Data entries

--

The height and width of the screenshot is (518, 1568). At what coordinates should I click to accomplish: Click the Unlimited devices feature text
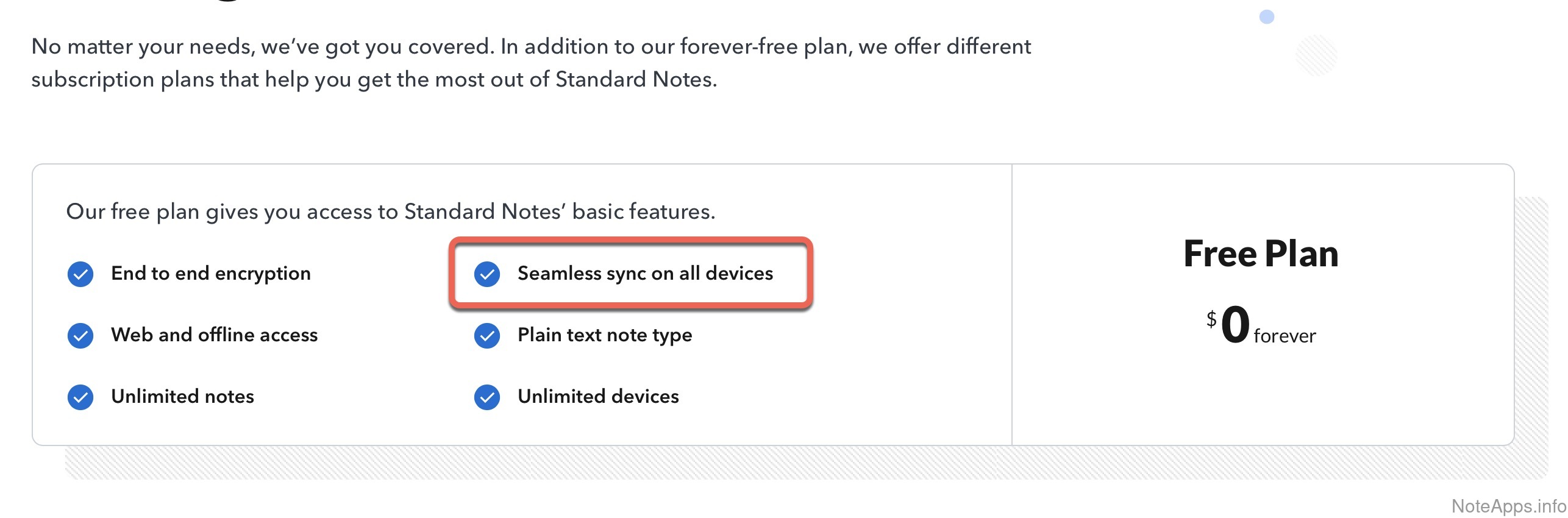(x=598, y=397)
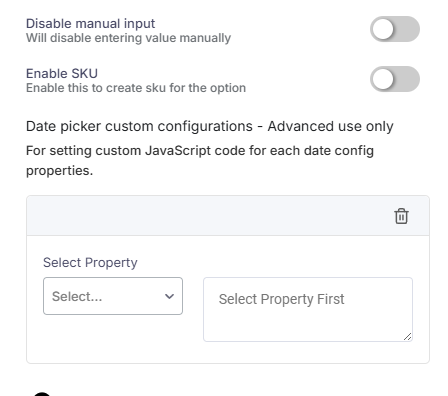448x396 pixels.
Task: Click Date picker custom configurations heading
Action: [210, 126]
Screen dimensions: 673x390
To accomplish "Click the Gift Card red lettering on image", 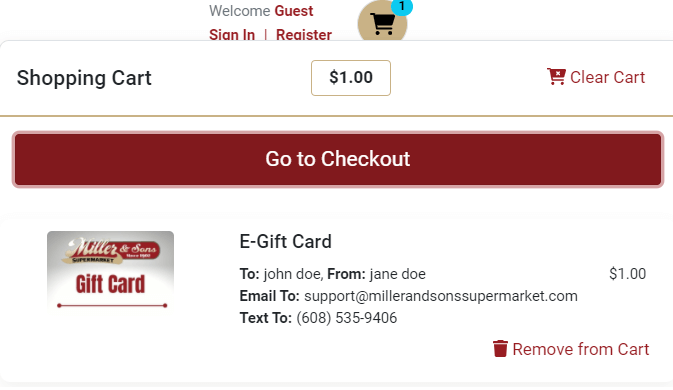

--

Task goal
Nothing but the pictures may be dropped; output the records above exactly.

Result
The height and width of the screenshot is (518, 1568). At what coordinates should I click to accomplish: Click the Unlimited devices feature text
(x=598, y=397)
448x396 pixels.
Task: Click Date picker custom configurations heading
Action: [210, 126]
Screen dimensions: 673x390
To accomplish "Click the Gift Card red lettering on image", 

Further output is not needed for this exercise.